The reason CVE-2026-28496 is an RCE at all, and what the FOSSBilling advisory credits me for, is the escalation from that admin-only sink to remote code execution on the host:

  • The discovery that FOSSBilling's guest global is an Api_Handler instance implementing InjectionAwareInterface, and that guest.getDi() returns the full Pimple container with PDO, cache, password hashing, session, extension manager and 39 other services.
  • The use of attribute(di, "offsetGet", [...]) to traverse the container from inside Twig, turning the SSTI into direct database access via pdo, controlled cache writes via cache, and admin account creation via password.hashIt() plus pdo.prepare() plus pdo.execute().
  • The cache poisoning chain against ExtensionManager::makeRequest, including the observation that the cache key is the raw endpoint + serialize(params) concatenation (Twig's hash() filter is not registered in FOSSBilling's environment, so the key is computed client-side and substituted into the SSTI payload).
  • The end-to-end RCE path through extension install + activate, with the attacker-served ZIP supplying a Guest.php whose public methods become unauthenticated /api/guest/<module>/<method> endpoints.

Patching only the auth bypass leaves every component of this chain in place. A future bypass in any other admin gate routes straight back through string_render, the DI container, and the cache.

Fix

Both bugs are fixed in FOSSBilling 0.8.0 (2026-05-28).

Auth bypass. PR #3396 (2026-04-15) restored the missing throw in src/modules/Api/Controller/Client.php:

- new \FOSSBilling\Exception('Unknown API call :call', [':call' => ''], 701);
+ throw new \FOSSBilling\Exception('Unknown API call :call', [':call' => (string) $role], 701);

An unknown role such as system is now rejected instead of falling through to return true. The same PR also hardened isRoleLoggedIn() to return the real auth state ((bool) ($this->di['is_admin_logged'] ?? false)) rather than resolving the service and discarding the result.

SSTI. PR #3524 (2026-05-11) removed the string_render / renderString sink and routed template-string rendering through a new FOSSBilling\Twig\SandboxedStringRenderer backed by a Twig SecurityPolicy. The policy (AdapterPolicy / EmailPolicy) permits a fixed set of tags and filters, but its allowed-methods and allowed-properties lists are empty:

// FOSSBilling\Twig\AdapterPolicy::create()
$tags    = ['if', 'for', 'block', 'apply', 'set', 'spaceless'];
$filters = ['escape', 'e', 'default', 'date', 'format_currency', 'trans', /* ... */];
$methods = [];     // no method calls allowed
$properties = [];  // no property access allowed
return new SecurityPolicy($tags, $filters, $methods, $properties, $functions);

With method calls disallowed, guest.getDi() is rejected by the sandbox before it can reach the container, which closes the DI-container pivot at its root. The guest global is no longer reachable as an unsandboxed SSTI sink.

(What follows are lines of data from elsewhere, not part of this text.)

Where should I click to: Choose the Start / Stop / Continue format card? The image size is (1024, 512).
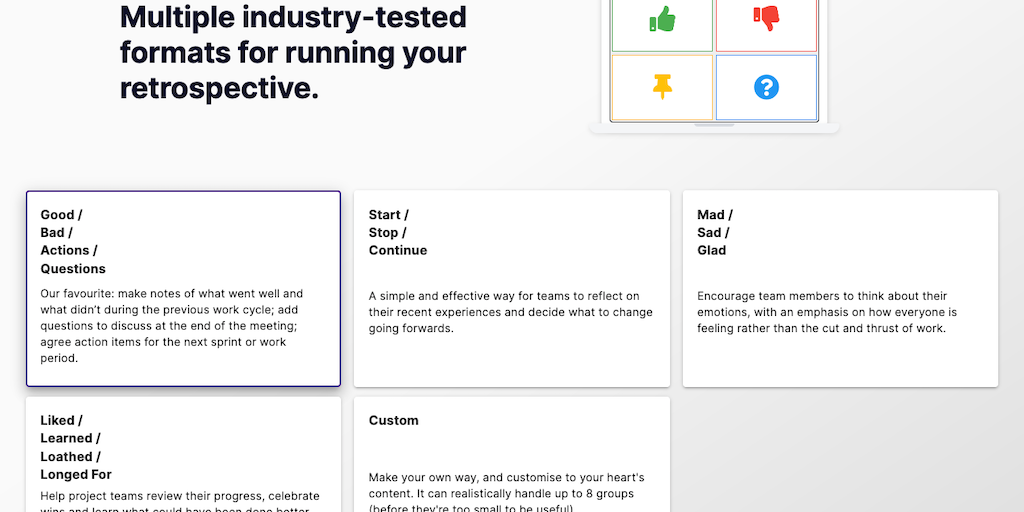[511, 288]
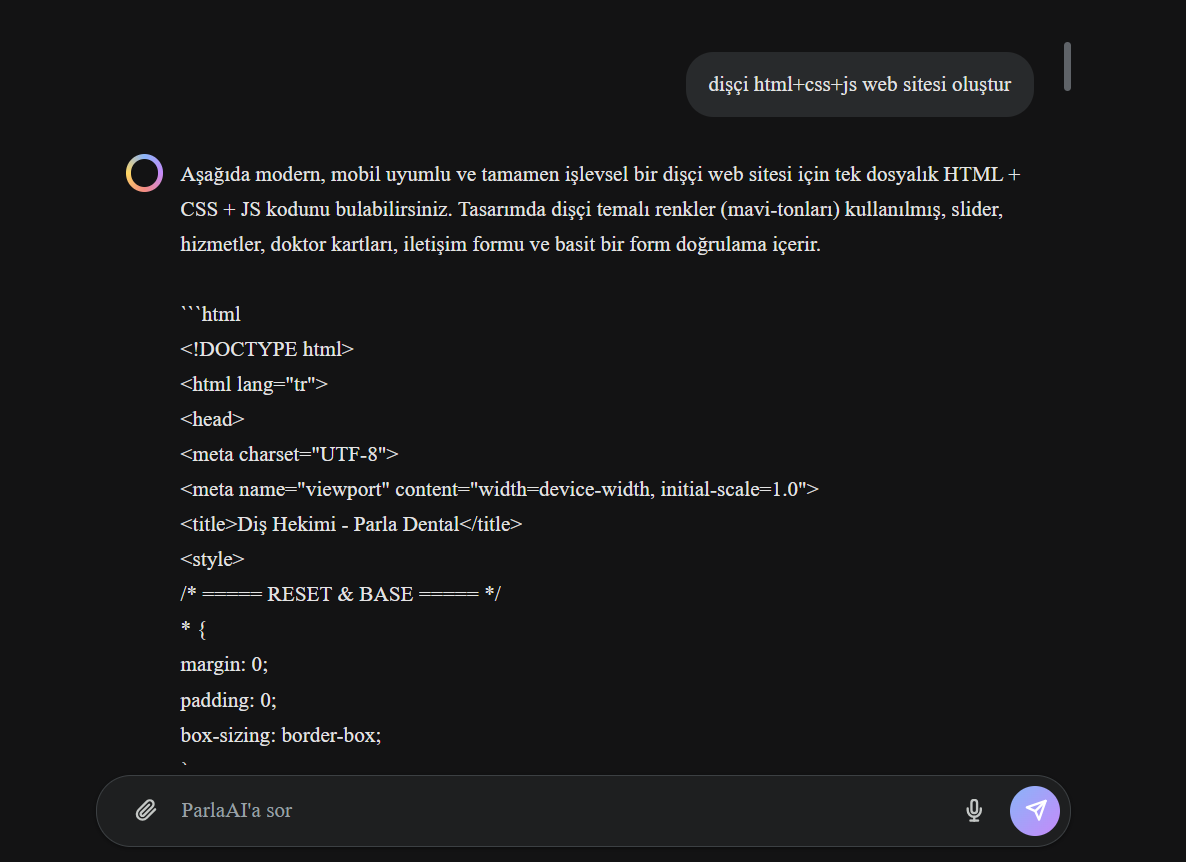Image resolution: width=1186 pixels, height=862 pixels.
Task: Click the paperclip attach file icon
Action: [146, 811]
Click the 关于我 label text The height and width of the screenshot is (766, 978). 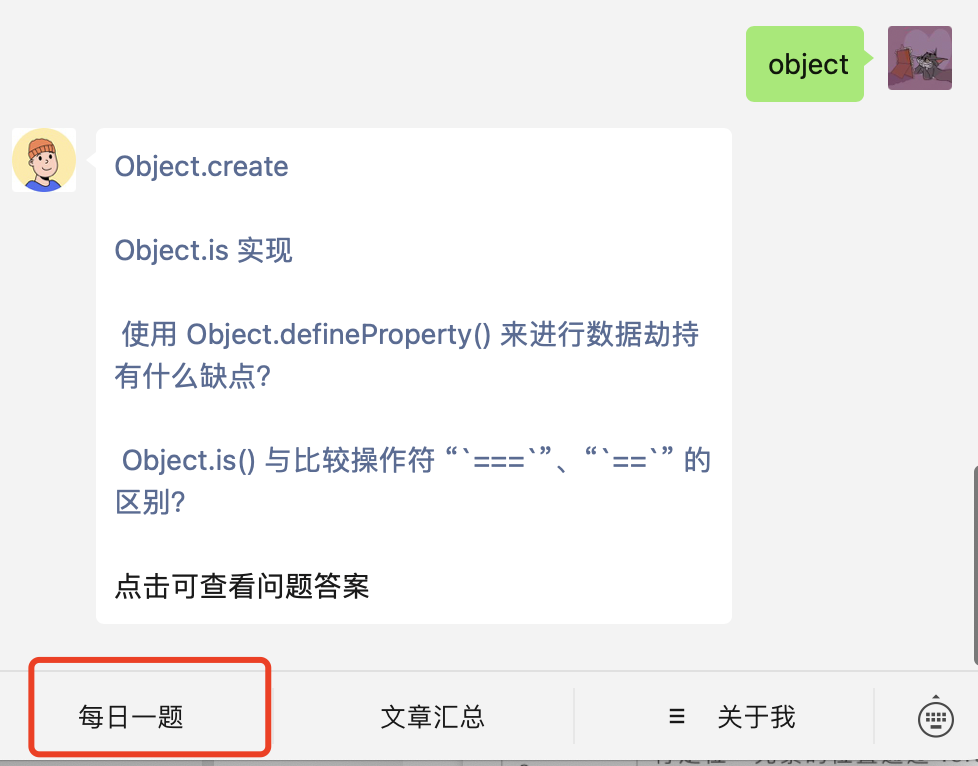point(756,717)
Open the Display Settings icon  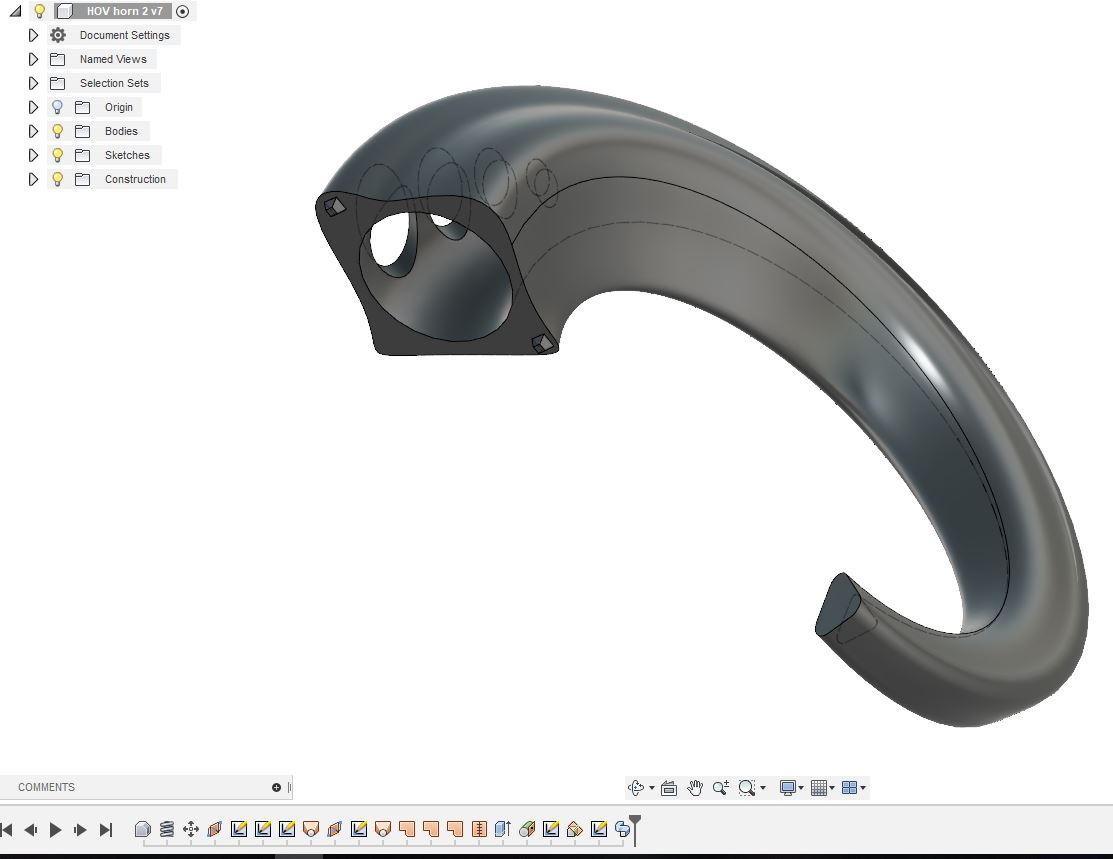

This is the right shape: sandboxing the renderer kills the whole chain, since a future bypass of any other admin gate can no longer turn string_render into DI access. Hardening only the auth bypass would have left the SSTI sink in place.

Takeaways

The two bugs are individually unremarkable: a missing keyword in a role check and a template renderer with no sandbox. Chained, they reduce FOSSBilling's authentication model to a single unauthenticated request, with full database access as the floor and remote code execution as the ceiling. The 0.8.0 fix addresses the bug class rather than the entry point: sandboxing the renderer closes the DI-container pivot regardless of which gate an attacker uses to reach it. Operators running 0.7.2 or earlier should update to 0.8.0 or later.